Airstrikes have targeted multiple suspected hideouts of the Pakistani Taliban inside neighbouring Afghanistan, killing at least eight people and drawing return fire from the Afghan Taliban, officials said.

The latest escalation on Monday is likely to further increase tensions between Islamabad and Kabul.

The Pakistani strikes came two days after insurgents killed seven soldiers in a suicide bombing and coordinated attack in north-western Pakistan.

The Afghan Taliban denounced the strikes as an aggression on Afghanistan’s territorial integrity, saying they killed several women and children.

The defence ministry in Kabul said Afghan forces later on Monday “targeted Pakistan’s military centres along the border with heavy weapons” without providing details.

The Pakistani strikes were carried out in Khost and Paktika provinces bordering Pakistan, according to a Pakistani security official and an intelligence official.

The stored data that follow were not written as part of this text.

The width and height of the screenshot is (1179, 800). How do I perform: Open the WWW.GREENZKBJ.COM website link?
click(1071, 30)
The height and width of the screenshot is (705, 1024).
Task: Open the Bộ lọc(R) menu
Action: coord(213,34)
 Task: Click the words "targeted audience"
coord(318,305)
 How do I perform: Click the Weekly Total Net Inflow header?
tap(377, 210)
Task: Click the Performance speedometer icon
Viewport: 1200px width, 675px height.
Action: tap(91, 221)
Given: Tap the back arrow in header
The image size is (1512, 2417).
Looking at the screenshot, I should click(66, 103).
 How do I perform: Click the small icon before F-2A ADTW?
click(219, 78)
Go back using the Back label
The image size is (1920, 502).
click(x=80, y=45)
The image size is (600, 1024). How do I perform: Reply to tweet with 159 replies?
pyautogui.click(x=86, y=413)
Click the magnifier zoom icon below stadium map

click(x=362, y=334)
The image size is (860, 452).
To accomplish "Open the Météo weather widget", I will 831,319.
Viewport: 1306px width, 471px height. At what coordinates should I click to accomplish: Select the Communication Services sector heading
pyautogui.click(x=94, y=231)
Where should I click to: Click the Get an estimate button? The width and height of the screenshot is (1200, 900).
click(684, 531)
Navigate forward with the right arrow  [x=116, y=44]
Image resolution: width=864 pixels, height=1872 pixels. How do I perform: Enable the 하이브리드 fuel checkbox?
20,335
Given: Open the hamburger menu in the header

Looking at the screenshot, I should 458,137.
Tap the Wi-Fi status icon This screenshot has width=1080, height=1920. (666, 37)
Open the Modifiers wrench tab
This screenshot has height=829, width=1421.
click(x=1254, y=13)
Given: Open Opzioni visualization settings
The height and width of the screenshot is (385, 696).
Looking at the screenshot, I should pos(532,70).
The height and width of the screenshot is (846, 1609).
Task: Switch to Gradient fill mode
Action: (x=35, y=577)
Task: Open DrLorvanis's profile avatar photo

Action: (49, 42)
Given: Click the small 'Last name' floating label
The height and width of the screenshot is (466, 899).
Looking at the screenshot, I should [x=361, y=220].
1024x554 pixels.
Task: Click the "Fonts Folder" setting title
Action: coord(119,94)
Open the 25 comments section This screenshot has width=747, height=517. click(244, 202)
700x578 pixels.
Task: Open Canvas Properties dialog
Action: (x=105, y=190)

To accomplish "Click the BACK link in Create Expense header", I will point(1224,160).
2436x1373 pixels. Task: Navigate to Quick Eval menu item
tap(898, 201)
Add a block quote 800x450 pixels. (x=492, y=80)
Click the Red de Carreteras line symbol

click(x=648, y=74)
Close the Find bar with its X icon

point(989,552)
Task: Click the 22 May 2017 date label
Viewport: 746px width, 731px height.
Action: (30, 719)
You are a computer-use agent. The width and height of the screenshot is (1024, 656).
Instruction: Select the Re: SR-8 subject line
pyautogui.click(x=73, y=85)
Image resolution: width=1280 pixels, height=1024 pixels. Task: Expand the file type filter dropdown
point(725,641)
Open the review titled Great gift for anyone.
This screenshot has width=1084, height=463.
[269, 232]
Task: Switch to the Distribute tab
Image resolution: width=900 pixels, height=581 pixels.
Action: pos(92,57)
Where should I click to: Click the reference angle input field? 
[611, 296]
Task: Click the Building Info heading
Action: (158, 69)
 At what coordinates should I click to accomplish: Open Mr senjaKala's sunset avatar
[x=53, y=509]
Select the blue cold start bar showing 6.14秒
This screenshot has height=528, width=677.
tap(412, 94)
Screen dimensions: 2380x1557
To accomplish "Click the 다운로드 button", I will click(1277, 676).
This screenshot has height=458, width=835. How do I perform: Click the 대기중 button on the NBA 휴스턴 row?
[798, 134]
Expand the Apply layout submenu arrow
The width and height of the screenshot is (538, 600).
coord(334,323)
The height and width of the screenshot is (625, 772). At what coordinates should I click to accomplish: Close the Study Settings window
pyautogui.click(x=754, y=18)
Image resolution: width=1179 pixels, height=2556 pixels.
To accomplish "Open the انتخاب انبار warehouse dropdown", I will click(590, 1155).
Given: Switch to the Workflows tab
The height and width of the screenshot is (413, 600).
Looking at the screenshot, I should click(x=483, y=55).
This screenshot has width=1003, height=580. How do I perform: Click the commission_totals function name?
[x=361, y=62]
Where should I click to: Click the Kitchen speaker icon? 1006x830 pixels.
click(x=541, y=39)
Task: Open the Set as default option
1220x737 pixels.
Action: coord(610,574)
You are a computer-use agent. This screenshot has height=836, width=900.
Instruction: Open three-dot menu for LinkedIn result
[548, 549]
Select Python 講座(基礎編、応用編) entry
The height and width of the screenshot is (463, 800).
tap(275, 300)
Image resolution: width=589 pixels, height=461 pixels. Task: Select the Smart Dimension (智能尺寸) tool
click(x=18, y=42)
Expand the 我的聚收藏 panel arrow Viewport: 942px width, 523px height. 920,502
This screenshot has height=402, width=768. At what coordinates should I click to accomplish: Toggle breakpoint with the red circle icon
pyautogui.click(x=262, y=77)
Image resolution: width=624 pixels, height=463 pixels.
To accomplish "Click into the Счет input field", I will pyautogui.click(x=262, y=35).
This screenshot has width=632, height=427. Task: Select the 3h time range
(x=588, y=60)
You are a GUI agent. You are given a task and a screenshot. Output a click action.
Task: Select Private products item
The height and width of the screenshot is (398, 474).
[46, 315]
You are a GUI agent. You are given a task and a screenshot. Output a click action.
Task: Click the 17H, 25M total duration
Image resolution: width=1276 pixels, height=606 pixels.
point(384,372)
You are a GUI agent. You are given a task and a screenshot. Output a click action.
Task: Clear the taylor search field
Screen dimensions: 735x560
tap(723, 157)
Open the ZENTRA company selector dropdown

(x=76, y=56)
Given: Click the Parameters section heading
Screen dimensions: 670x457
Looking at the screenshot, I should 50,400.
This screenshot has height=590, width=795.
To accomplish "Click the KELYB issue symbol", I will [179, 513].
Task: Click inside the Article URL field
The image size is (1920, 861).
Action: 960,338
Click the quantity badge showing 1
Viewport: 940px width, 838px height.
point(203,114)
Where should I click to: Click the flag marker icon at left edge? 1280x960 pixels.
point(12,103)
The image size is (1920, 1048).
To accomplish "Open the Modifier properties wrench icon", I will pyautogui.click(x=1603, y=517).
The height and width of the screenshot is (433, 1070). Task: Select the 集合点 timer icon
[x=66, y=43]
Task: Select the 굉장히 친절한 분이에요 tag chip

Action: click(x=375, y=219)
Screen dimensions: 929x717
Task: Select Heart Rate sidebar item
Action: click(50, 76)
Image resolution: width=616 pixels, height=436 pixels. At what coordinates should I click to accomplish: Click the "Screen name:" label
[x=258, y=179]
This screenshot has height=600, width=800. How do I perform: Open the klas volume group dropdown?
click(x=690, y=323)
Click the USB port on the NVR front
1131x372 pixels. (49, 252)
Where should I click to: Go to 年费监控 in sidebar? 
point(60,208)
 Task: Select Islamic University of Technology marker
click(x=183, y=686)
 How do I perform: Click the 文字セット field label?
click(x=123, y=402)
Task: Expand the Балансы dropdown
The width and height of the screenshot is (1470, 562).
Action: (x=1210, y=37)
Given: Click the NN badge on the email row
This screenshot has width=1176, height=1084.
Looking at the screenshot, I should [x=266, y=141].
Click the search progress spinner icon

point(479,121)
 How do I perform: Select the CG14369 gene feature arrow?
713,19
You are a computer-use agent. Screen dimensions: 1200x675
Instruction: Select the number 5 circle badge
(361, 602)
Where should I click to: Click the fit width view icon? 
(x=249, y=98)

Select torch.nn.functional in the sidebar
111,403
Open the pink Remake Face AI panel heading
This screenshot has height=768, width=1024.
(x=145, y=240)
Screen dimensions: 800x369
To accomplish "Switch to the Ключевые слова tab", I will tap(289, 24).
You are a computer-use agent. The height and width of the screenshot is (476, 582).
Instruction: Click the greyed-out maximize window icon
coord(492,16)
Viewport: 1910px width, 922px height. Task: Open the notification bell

The officials provided no further details and spoke on condition of anonymity because they were not authorised to speak to reporters.

Pakistan’s military did not immediately comment and it was not clear how deep inside Afghanistan the Pakistani jets flew.

A Taliban fighter stands guard as Afghan refugees line up to register in a camp near the Pakistan-Afghanistan border (Copyright 2023 The Associated Press. All rights reserved.)

The airstrikes were the first since 2022, when Pakistan targeted militant hideouts in Afghanistan although Islamabad never officially confirmed those strikes.

Separately, in January, Pakistani strikes - in a tit-for-tat exchanges with Tehran - hit Pakistani militants inside Iran, briefly raising tensions but the two neighbours.

The situation calmed after Tehran and Islamabad agreed to co-operate against each other’s militants.

Chief Afghan Taliban spokesperson Zabihullah Mujahid said in a statement that Monday’s airstrikes killed three women and three children in the district of Barmal in Paktika province while two other women were killed in a strike in Khost province.

“Such attacks are a violation of Afghanistan’s sovereignty and there will be bad consequences,” he said.

Two Pakistani officials said mortars fired by the Afghan Taliban wounded four people and that some villagers in the north-western Kurram district were moving to safer areas on Monday.

Pakistani troops fired back, the officials said.

On Saturday, seven Pakistani soldiers were killed when suicide bomber rammed his explosive-laden truck into a military post in the town of Mir Ali, a town in Khyber Pakhtunkhwa province that borders Afghanistan.

Troops responded and killed all six attackers in a shootout, the military said.

The Afghan Taliban seized power in Afghanistan in 2021 as US and Nato troops were in the final stages of their pull out after 20 years of war.

The Taliban takeover in Afghanistan emboldened the TTP, whose top leaders and fighters are hiding in Afghanistan.

Taliban security personnel (AP)

The Afghan Taliban insist they do not allow the Pakistani Taliban - or any other militant group - to use Afghanistan’s soil to launch attacks.

However, the TTP has stepped up attacks inside Pakistan in recent years, straining relations between Kabul and Islamabad.

Adding to the tensions between the two countries was a move by Islamabad last year to expel Afghans living in Pakistan without valid documents.

Pakistan has long hosted about 1.7 million Afghans, most of whom fled during the 1979-1989 Soviet occupation of their country.

More than half a million fled Afghanistan when the Taliban seized power.

So far, Pakistan has expelled nearly half a million Afghans in the ongoing crackdown.

Islamabad says Afghans who have refugee status have not been deported.

The deportations have also drawn criticism from the international community and analysts have warned that mass deportations risk radicalising those who have been forced out of Pakistan, often returning to deplorable conditions back in Afghanistan.